The Bill – which was originally about giving GPs more control over the NHS budget, cutting the number of health bodies and introducing more competition to improve quality and efficiency – has been subject to over 1,000 amendments.

In a final vote last night by MPs on whether to delay the Bill until the risk register had been published, the motion was rejected, with a Government majority of 88. No Liberal Democrats voted with Labour against the Bill.

Health secretary Andrew Lansley said: “Publication of the risk register would prejudice the frankness and integrity of the decision-making processes of government and the government is opposed to their publication.”

The Information Commissioner and a tribunal have ruled that the Department of Health should publish the transition risk register on the Bill; but the Government has stated that it needs to see the reasoning behind this decision first.

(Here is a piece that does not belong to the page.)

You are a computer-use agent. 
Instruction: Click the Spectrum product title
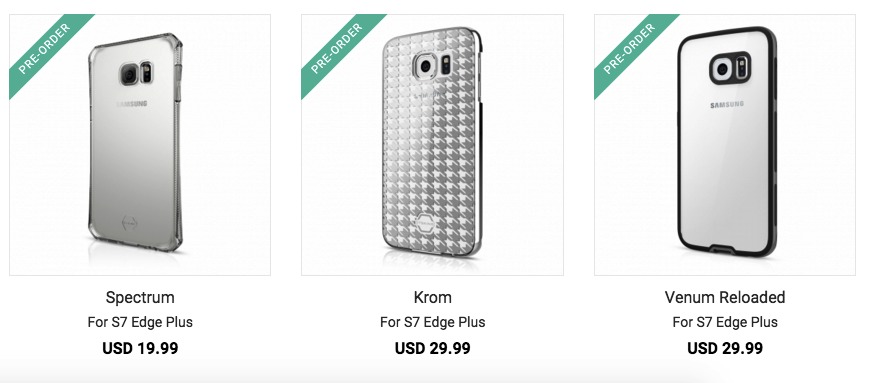pyautogui.click(x=140, y=297)
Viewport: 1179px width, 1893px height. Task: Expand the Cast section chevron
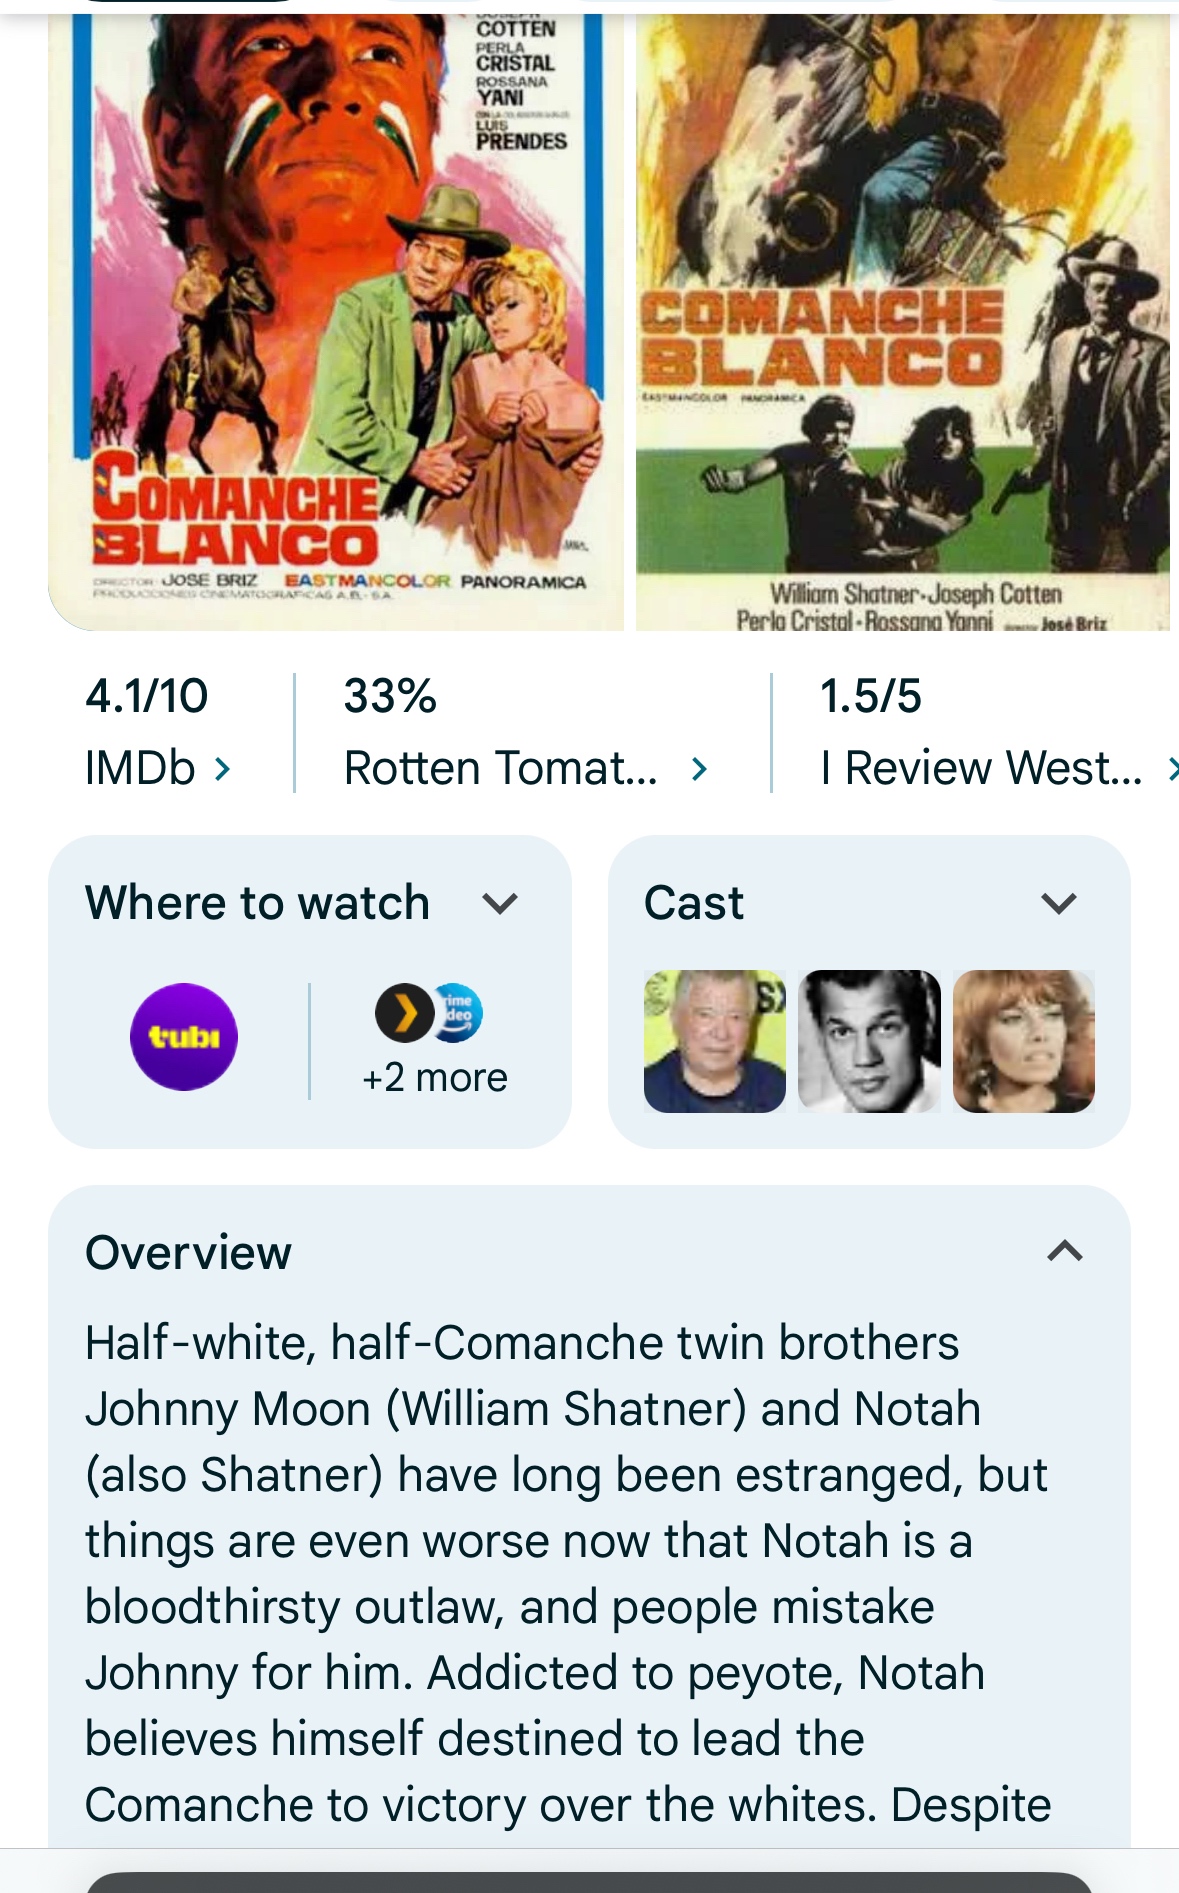coord(1058,904)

NHS Confederation chief executive Mike Farrar acknowledged that there would be confusion and complexity within the new system, but added: “We need to heal the rifts that have opened as many of our clinical staff have debated the merits of the Bill. We need to completely redesign NHS services against a backdrop of unprecedented financial pressure, bringing the public and staff with us. We have to do all this with significantly reduced management capacity.”

Dr Michael Dixon, chairman of the NHS Alliance, a member of NHE’s editorial board and a senior member of the Clinical Commissioning Coalition, said: “With each reform, there have been forces of inertia, vested interests and hard line opponents undermining and stalling developments, willing new systems to fail. We are not going to let that happen – not this time! This is our time, our one chance, to seriously make the difference.

“From now on, commissioning, led by frontline clinicians and patients, will be the order of the day, and local clinical leadership will no longer be ignored or neutralised.”

However, opposition to the Bill remains, particularly in unions and some of the royal colleges.

RCN chief executive Dr Peter Carter said that some important concessions had been achieved but there are still concerns that the Bill will cause a “massive upheaval” and lead to “significant regret”.

Unison general secretary Dave Prentis said: “We will continue to campaign hard to try and mitigate the worst excesses of this Bill. Patients will have a two-tier health service and where they live will determine the healthcare they receive.”

And shadow health secretary Andy Burnham stated: “We will repeal this Bill at the first opportunity and restore the N in NHS.”